» Exercise goal: All of the entries need to be set down exactly as they read.

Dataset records

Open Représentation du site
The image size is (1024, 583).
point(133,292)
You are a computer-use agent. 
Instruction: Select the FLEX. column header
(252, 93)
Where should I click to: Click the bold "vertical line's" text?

» Exercise result:
Open Représentation du site
The image size is (1024, 583).
point(133,292)
You are a computer-use agent. 
Instruction: Select the FLEX. column header
(252, 93)
Where should I click to: Click the bold "vertical line's" text?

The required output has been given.